-- start --

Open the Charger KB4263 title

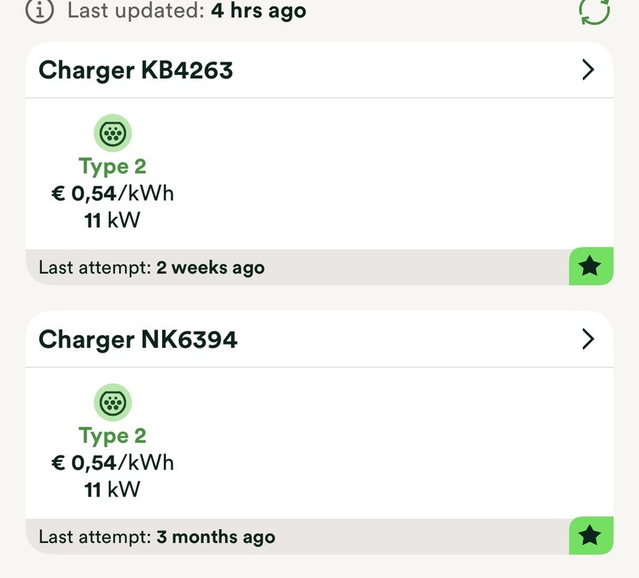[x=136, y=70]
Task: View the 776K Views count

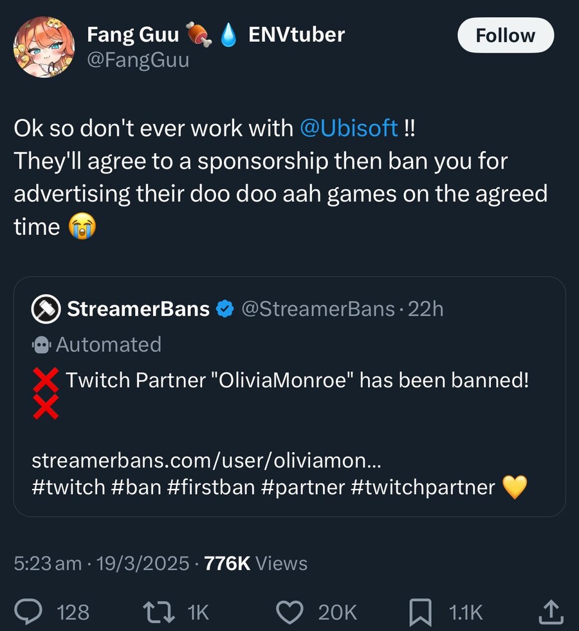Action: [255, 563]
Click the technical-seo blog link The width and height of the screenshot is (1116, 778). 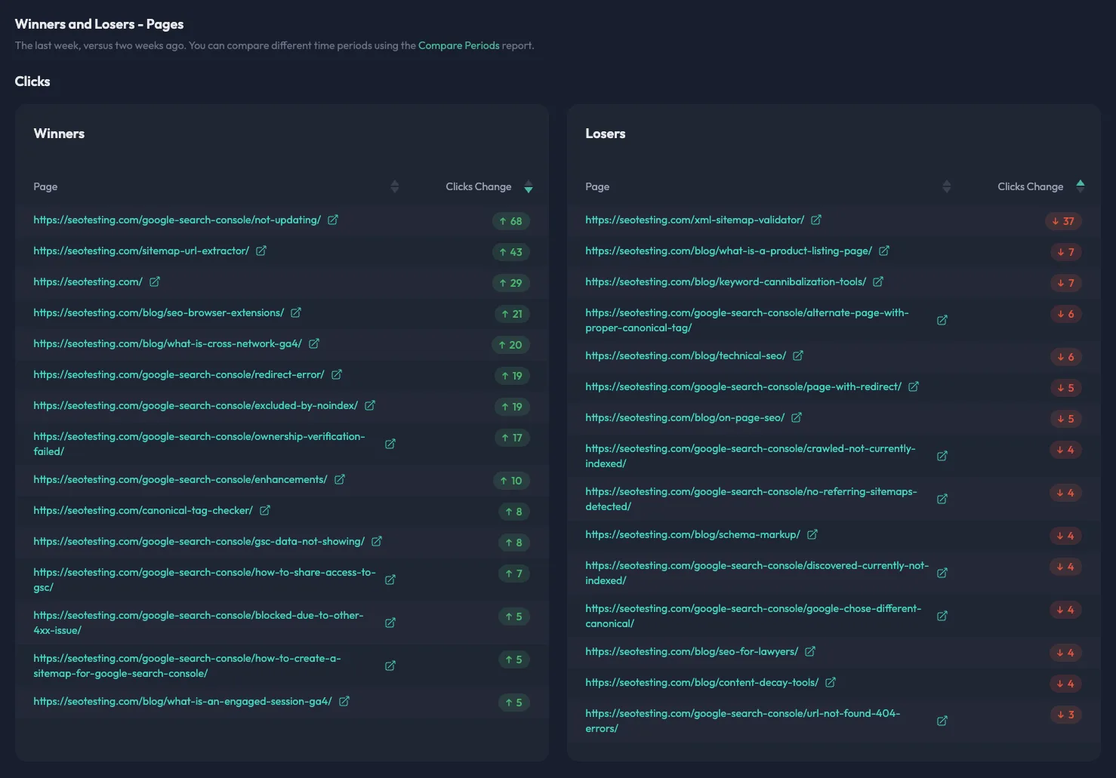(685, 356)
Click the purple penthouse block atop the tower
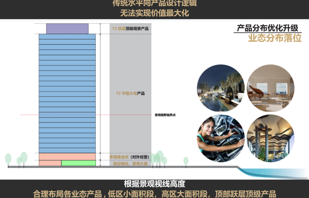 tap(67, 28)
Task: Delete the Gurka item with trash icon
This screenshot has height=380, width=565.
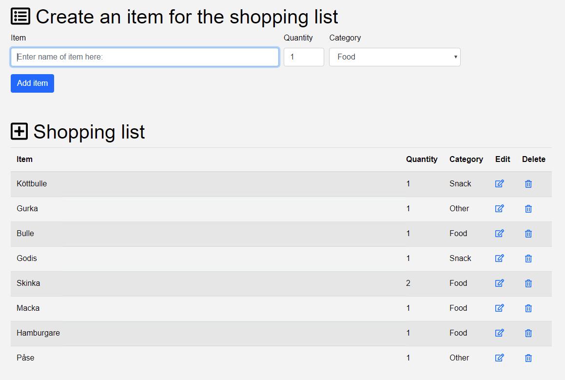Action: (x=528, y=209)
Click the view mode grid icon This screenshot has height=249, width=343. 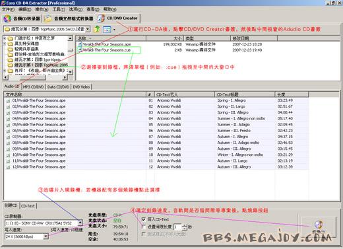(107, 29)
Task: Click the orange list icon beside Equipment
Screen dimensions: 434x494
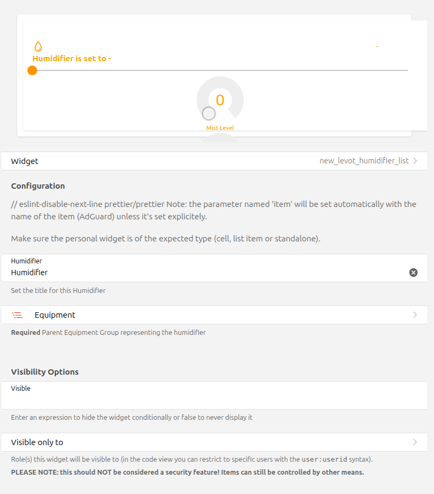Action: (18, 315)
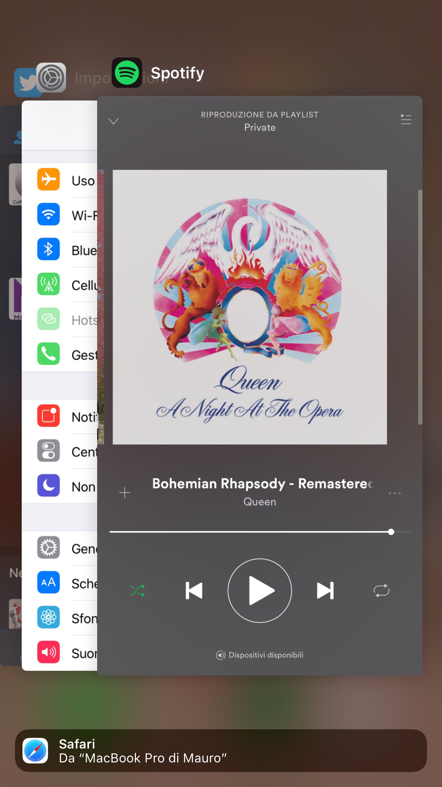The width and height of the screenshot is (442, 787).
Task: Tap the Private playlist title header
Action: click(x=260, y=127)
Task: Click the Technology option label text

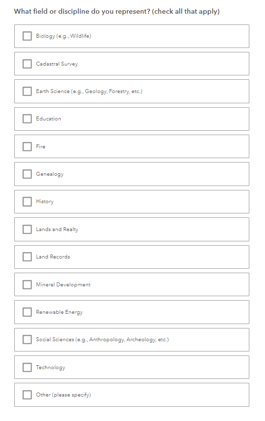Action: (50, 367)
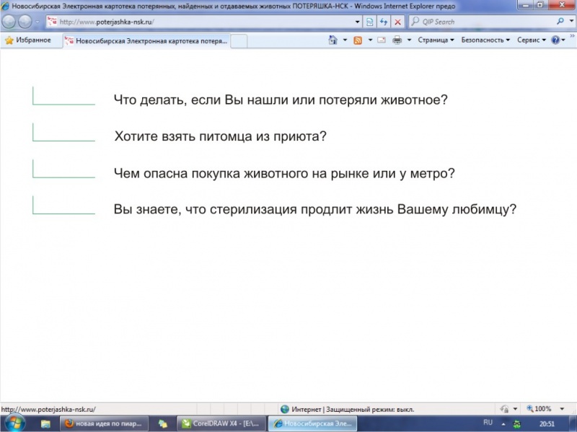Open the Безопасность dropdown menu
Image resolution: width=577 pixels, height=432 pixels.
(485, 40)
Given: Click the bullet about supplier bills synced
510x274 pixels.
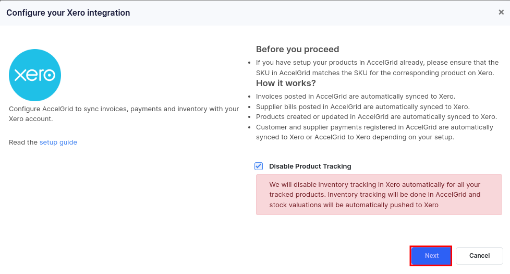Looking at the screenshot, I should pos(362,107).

-- end --

JOB —
Give again the lines from the one containing "Task: Click the orange" through the end of the lines above, both ends included, and leave out the pictures.

COMPLETE ANSWER —
Task: Click the orange list icon beside Equipment
Screen dimensions: 434x494
Action: (18, 315)
The width and height of the screenshot is (442, 787).
Task: Tap the Private playlist title header
Action: click(x=260, y=127)
Task: Click the Technology option label text

Action: (50, 367)
Open the Безопасность dropdown menu
Image resolution: width=577 pixels, height=432 pixels.
(485, 40)
Given: Click the bullet about supplier bills synced
510x274 pixels.
Looking at the screenshot, I should pos(362,107).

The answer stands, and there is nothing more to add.